Elements within the Ukrainian government authorized a car bomb attack near Moscow that killed Russian journalist Daria Dugina, according to a New York Times report.
U.S. officials told the Times that the United States took no part in the attack, adding that they were “not aware of the operation ahead of time and would have opposed the killing had they been consulted.” American officials later “admonished” their Ukrainian counterparts over the assassination, the report added.
U.S. officials said that Dugina’s father, prominent nationalist philosopher Aleksandr Dugin, was the target of the attack, contradicting prior assertions by Russian law enforcement officials. “Those who plotted the murder of Darya Dugina studied her daily routine and habits. When they set off the explosive device, those who remotely exploded the car were certain that Dugina was alone.
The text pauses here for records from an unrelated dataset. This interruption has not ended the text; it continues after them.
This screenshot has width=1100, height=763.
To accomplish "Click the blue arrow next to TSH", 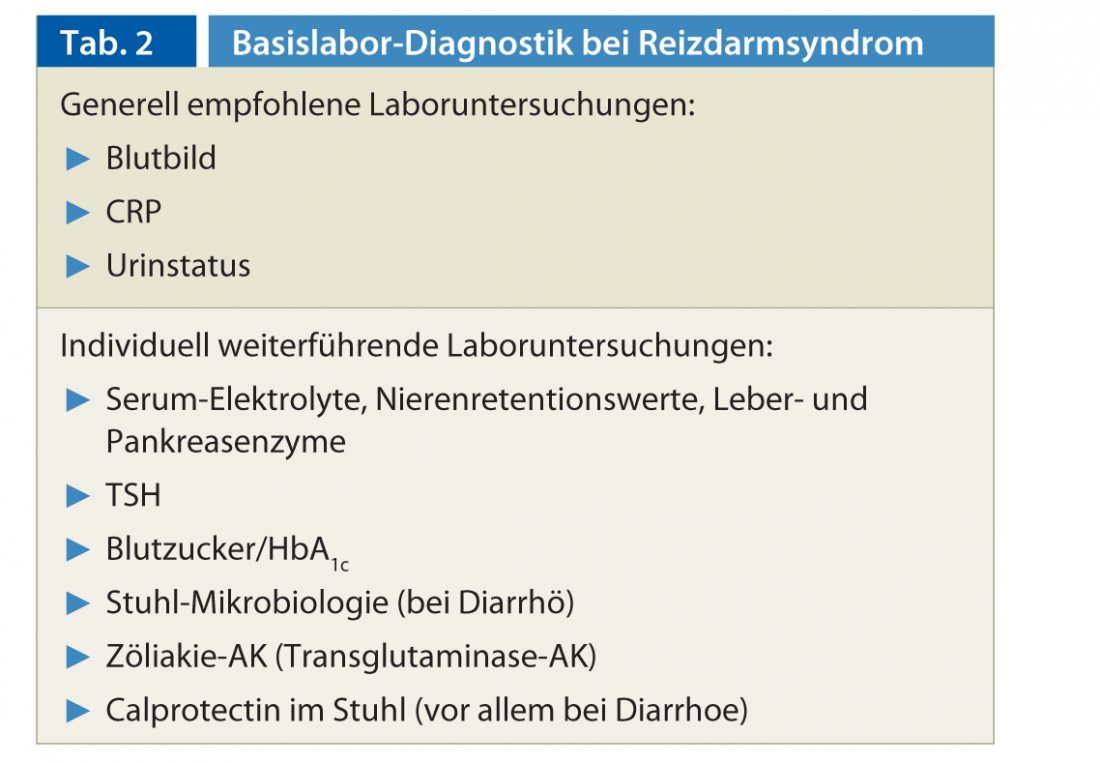I will point(78,495).
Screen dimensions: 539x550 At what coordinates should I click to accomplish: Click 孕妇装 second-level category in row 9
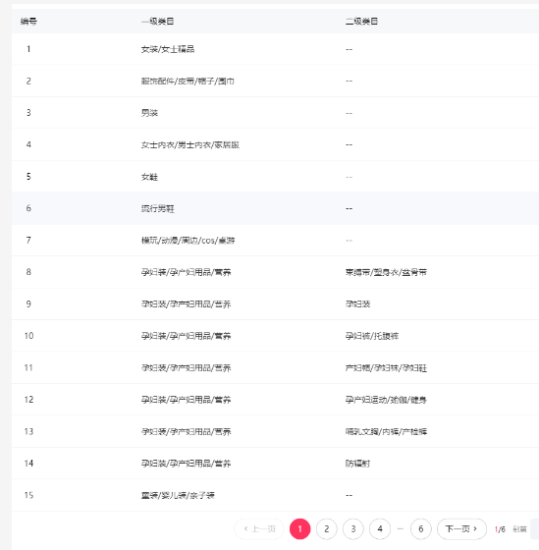[x=358, y=304]
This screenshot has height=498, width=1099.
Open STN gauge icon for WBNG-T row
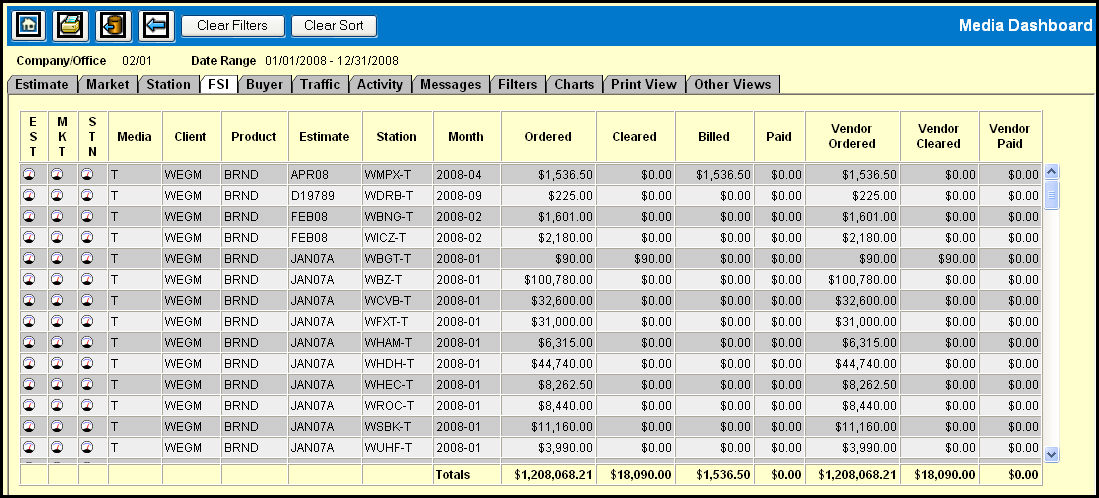(x=88, y=216)
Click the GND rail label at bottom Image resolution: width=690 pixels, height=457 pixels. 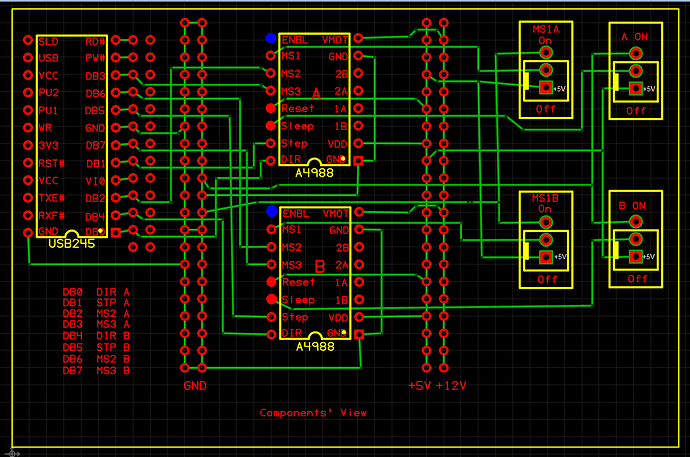tap(195, 385)
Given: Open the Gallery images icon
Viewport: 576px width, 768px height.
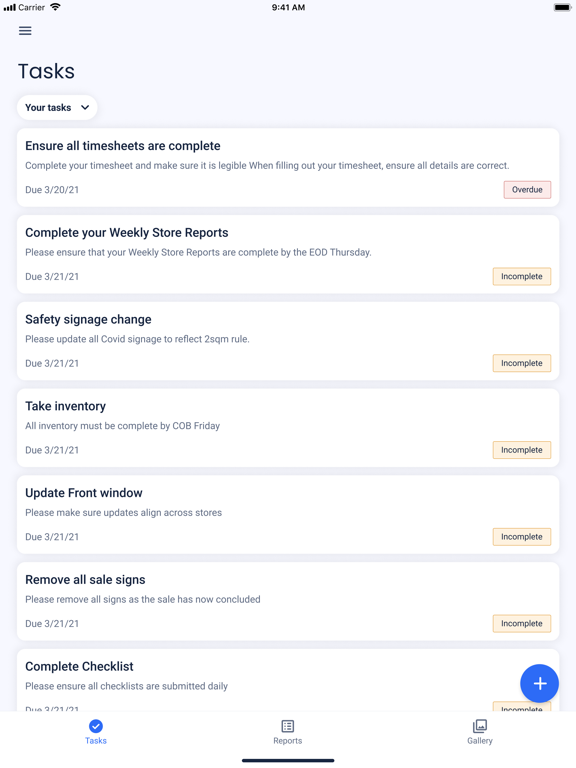Looking at the screenshot, I should (480, 726).

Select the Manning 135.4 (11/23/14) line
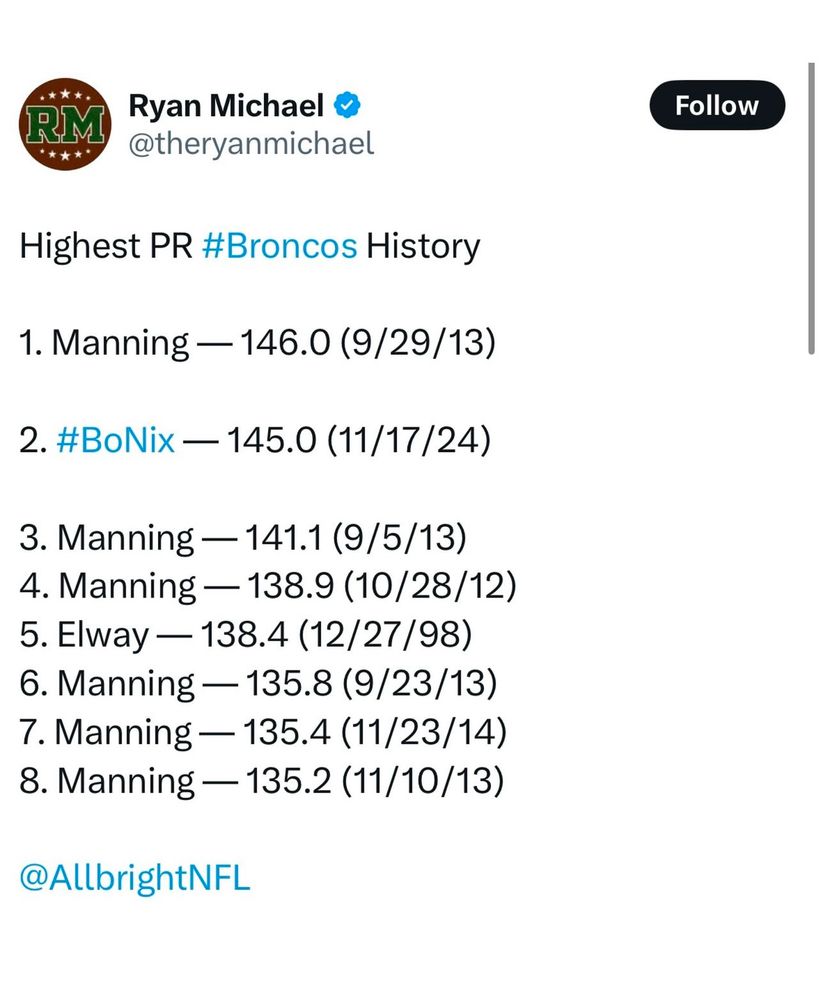click(263, 732)
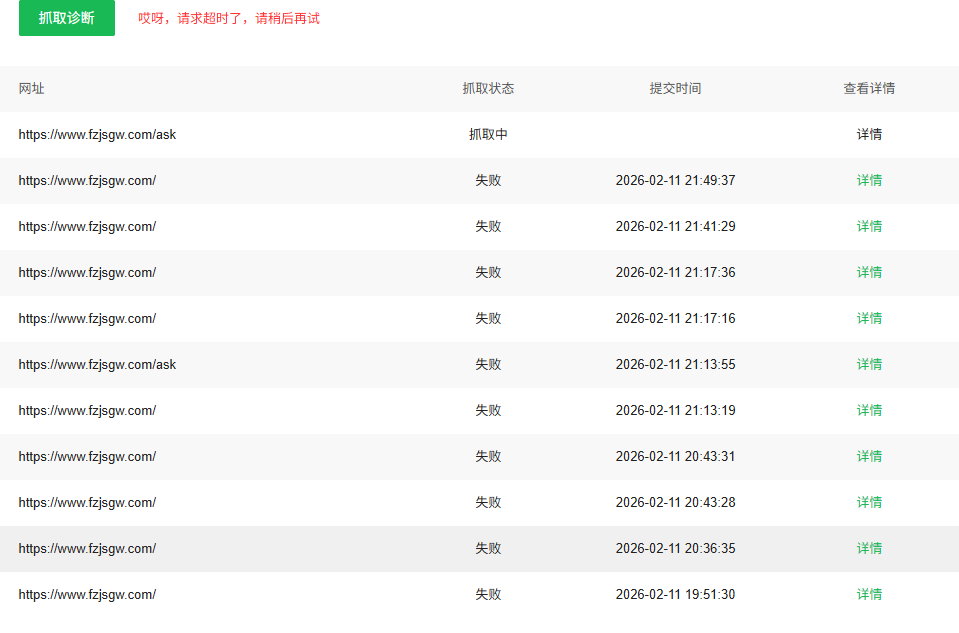The height and width of the screenshot is (633, 959).
Task: Open 详情 for the 21:49:37 entry
Action: [x=869, y=180]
Her father was not the killers’ target," a Russian law enforcement source told Russian state news outlet TASS in August.
CNN later confirmed parts of the New York Times report, citing sources who said that Ukrainian government officials greenlit the attack that led to Dugina’s death without any U.S. knowledge or involvement.
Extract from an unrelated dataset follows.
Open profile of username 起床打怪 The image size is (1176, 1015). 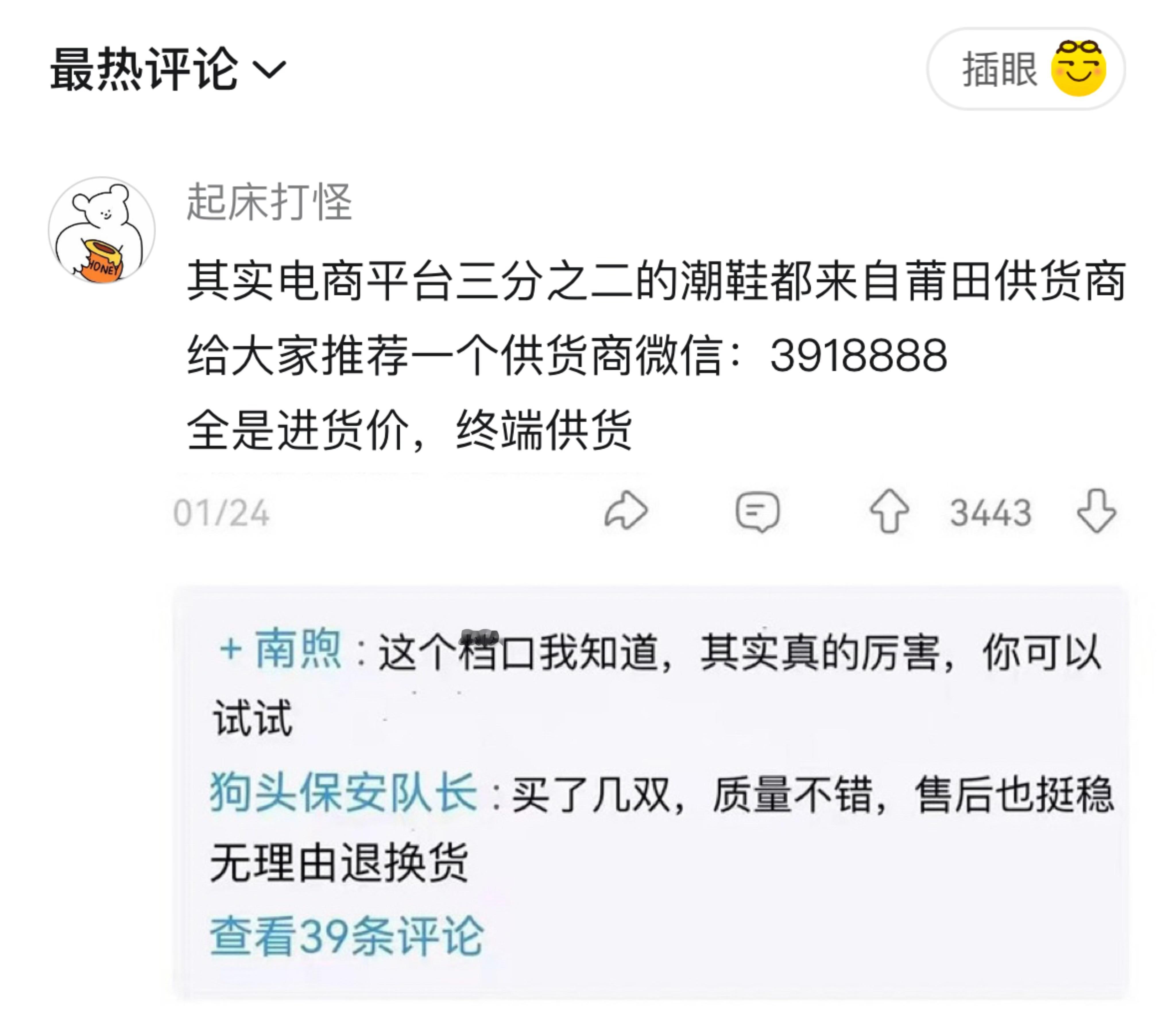click(x=270, y=202)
Dugin and Russia’s Federal Security Service (FSB) blamed Ukraine’s intelligence services for the attack. The FSB identified Ukrainian national Natalia Vovk—who purportedly entered Russia through territory controlled by the Russian-aligned Donetsk People’s Republic in Ukraine and fled to Estonia following the attack—as the perpetrator.
Top Ukrainian officials have consistently denied any involvement in the Dugina affair. “I confirm that Ukraine, of course, had nothing to do with this because we are not a criminal state, like the Russian Federation, and moreover we are not a terrorist state,” said presidential adviser Mikhailo Podolyak. "This is definitely not our responsibility,” said Ukrainian president Volodymyr Zelenskyy when asked about Dugina’s death during the Crimea Platform summit. “She’s not a citizen of our country, we are not interested in her. And she’s not on the territory of Ukraine, occupied or temporarily occupied,” he added.
Oleksii Danilov, secretary of Ukraine’s National Security Council, issued a similarly adamant denial and attributed the attack to Moscow: “We have nothing to do with the murder of this lady—this is the work of the Russian special services,” he said in late August. Ukrainian officials have admitted to organizing assassinations of Russian officials and pro-Russian “collaborationists” in occupied territory, but they continue to insist that no such operations have been conducted by Ukraine on Russian soil.
The U.S. government has reportedly expressed concerns that attacks like the car bombing allegedly carried out by Ukraine have little to no battlefield impact and risk provoking retaliatory Russian strikes against Ukrainian officials.
Mark Episkopos is a national security reporter for the National Interest.